View permissions for schema objects at the OU level

I have created custom attributes in the AD schama and set the confidentiality bit for specific ones. I then created groups in AD and granted permissions to read those confidential attributes based upon the group membership. I set these permissions at the OU level where I place all of my users and set the inheritance flag. I used DSACLS to perform this.

I now want to run a report on the OU to view the exact permissions that have been set. Using get-acl “$ou_DN” | select -expandproperty access | select identityreference,activedirectoryright gives me some information but not specifically what I am looking for.

For instance: I create the attribute hrSomeAttribute. I then grant group “HR” controlaccess right to the hrSomeAttribute on the employees OU, set inheritance and set the confidentiality bit. Only the Domain Admins and HR group can view the values for a user for the hrSomeAttribute. it is hidden from all others.

When I run get-acl “AD:ou=employees,dc=domain,dc=com” | select -ExpandProperty access | select identityreference,activedirectoryrights, I cannot get the specific information I am looking for. I want to see that HR is granted CA access to hrSomeAttribute. I have more custom attributes with permission similar to this at the same OU level. I have other groups that are allowed to view confidential information. i need to run the report so that I can know that permissions have net been changed on sensitive information.

Is there a powershell way to do this?

No, in that there are no specific commands to do this. You’d probably have to get into the underlying .NET bits. If not make LDAP calls. You could wrap a function around all that for ease of use, but you’ll have to get into the nitty gritty yourself.
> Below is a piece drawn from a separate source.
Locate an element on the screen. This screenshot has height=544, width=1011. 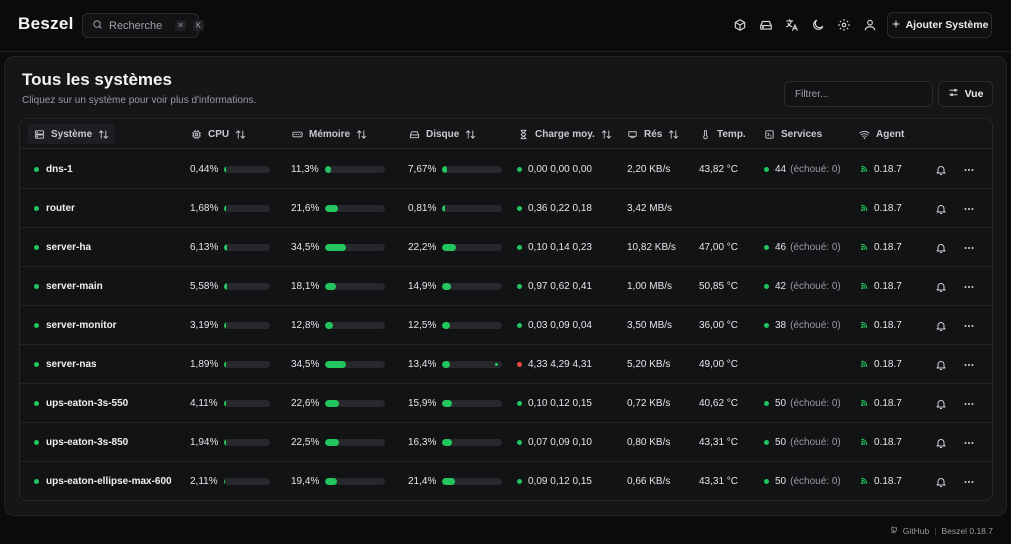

Thanks Don. been wracking my brain trying to figure this one out. I am not the best with .net but I can figure it out with enough research now that I know I need to go that route. BTW: looking forward to hearing you at Ignite this year.


If you don’t mind using a third party module, you can try the PowerShellAccessControl module. The source is here (there’s a build script that should work w/o Visual Studio), and a compiled version is here.

You’d want to use Get-PacAccessControlEntry:

# You should be able to provide the dn as the path:
Get-PacAccessControlEntry 'ou=OuName,dc=site,dc=com'

# Or you can use AD module commands to get objects:
Get-ADObject 'FilterOrIdHere' | Get-PacAccessControlEntry

The optional parameters to Get-PacAccessControlEntry act as filters, and you can stack them up. For AD objects, you can use the -ObjectAceType and the -InheritedObjectAceType parameters to filter on ACEs that grant access to specific properties, property sets, extended rights, validated writes, and classes (-InheritedObjectAceType would only work with classes since it controls what types of objects an ACE applies to). They take wildcards, and they default to showing ACEs that grant the filtered rights, even if they’re not explicit. For example, if you look for the reset password extended right, you’d use -ObjectAceType ResetPassword*, and an ACE granting ‘All Extended Rights’ or ‘Full Control’ w/o an object ace type would also be included. If you are only looking for ACEs that grant a specific right via an object ace type or inherited object ace type, you can use the -Specific switch.

That was a lot of info in w/o good examples (I don’t have access to a domain joined system right now, which is why I used wildcards for the reset password right), so please let me know if you have any questions. I’ll try to put a couple of examples that should work below, but they haven’t been tested:

Get-ADOrganizationalUnit blah | Get-PacAccessControlEntry -Principal User1Filter, Blah* -ObjectAceType *PropertyNameHere*

Get-ADOrganizationalUnit blah | Get-PacAccessControlEntry -Principal User1Filter, Blah* -ObjectAceType *PropertyNameHere* -InheritedObjectAceType user

Get-ADOrganizationalUnit blah | Get-PacAccessControlEntry -Principal User1Filter, Blah* -ObjectAceType *PropertyNameHere* -InheritedObjectAceType user -Specific

Get-ADOrganizationalUnit blah | Get-PacAccessControlEntry -ObjectAceType *PropertyNameHere* -InheritedObjectAceType user -ActiveDirectoryRights WriteProperty

Thanks Rohn.

I will take this for a test spin in my dev environment. I will let you know how it worked for my situation.